There is no criminal enterprise more organized than the modern banking industry. Wait, that may be unfair. It’s not really criminal if the government legalizes it once you start doing it. Still, if anyone else was doing it…

This is somewhat old news, but worth passing on, as reported by Pam Martens at Wall Street on Parade. It seems Elizabeth Warren was a bit upset about the fact that the too big to fail banks are feeding at yet another government trough, pushing the intended beneficiaries aside in the process:

Warren reminded the federal regulator that “Congress established the Federal Home Loan Bank System to serve as a reliable source of funding to local banks and other community lenders that offer families home mortgages.” Warren cited a report from the Consumer Financial Protection Bureau showing that significant levels of student debt pose a barrier to Americans trying to buy their first homes.

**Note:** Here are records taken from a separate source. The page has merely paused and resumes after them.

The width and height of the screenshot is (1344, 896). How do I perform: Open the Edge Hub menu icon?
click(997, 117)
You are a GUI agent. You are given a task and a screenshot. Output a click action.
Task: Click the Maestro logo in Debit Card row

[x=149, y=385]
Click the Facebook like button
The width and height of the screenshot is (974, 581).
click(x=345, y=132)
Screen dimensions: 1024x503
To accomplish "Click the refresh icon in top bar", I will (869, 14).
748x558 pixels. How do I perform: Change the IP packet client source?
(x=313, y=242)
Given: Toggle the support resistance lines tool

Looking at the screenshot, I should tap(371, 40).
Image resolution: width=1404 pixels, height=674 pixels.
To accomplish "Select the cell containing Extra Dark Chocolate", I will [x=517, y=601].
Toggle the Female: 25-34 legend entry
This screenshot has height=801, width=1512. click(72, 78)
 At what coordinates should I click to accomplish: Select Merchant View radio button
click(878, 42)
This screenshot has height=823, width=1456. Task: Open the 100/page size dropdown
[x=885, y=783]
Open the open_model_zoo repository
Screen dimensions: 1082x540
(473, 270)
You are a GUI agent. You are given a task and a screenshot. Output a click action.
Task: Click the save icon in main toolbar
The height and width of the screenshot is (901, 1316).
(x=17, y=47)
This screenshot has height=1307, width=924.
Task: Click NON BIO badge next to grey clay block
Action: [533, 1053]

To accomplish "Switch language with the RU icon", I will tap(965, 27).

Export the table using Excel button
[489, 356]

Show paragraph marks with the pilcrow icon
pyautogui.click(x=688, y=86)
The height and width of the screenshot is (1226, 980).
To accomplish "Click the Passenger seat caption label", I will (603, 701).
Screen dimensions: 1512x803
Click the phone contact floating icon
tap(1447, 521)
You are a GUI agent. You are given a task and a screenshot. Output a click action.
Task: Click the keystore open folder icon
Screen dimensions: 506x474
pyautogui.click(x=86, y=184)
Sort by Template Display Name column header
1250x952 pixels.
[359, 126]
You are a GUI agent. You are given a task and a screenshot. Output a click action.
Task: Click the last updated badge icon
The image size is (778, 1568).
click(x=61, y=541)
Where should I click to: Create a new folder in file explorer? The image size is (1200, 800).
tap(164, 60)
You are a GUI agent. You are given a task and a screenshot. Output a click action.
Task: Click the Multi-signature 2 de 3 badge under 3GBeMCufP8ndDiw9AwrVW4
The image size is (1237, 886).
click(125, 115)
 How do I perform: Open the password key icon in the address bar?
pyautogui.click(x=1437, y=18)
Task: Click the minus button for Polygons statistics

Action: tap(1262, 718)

With housing stalling and mortgage credit still tight for many borrowers, Wall Street On Parade decided to delve into the financial filings of each of the 12 Federal Home Loan Banks and see who else might be getting a windfall from a program set up to help local lenders compete with the big boys. According to the Federal Home Loan Bank of Boston, the system’s mission is as follows: “By supporting community-based financial institutions, the Federal Home Loan Bank System helps to strengthen communities. The System directly benefits consumers by helping to ensure competition in the housing-finance market.” Got that – competition.

The mission, like so much else that Wall Street touches, seems to have run off the tracks. As of June 30, 2013, three of the giant, global, Wall Street banks are the largest borrowers from the Federal Home Loan Banks, with JPMorgan way out in front with borrowings of $61.840 billion. And it’s not borrowing from just one FHLBank, it’s borrowing from three and grabbing 65.8 percent of all advances from the FHLBank of Cincinnati, which services Kentucky, Ohio, and Tennessee.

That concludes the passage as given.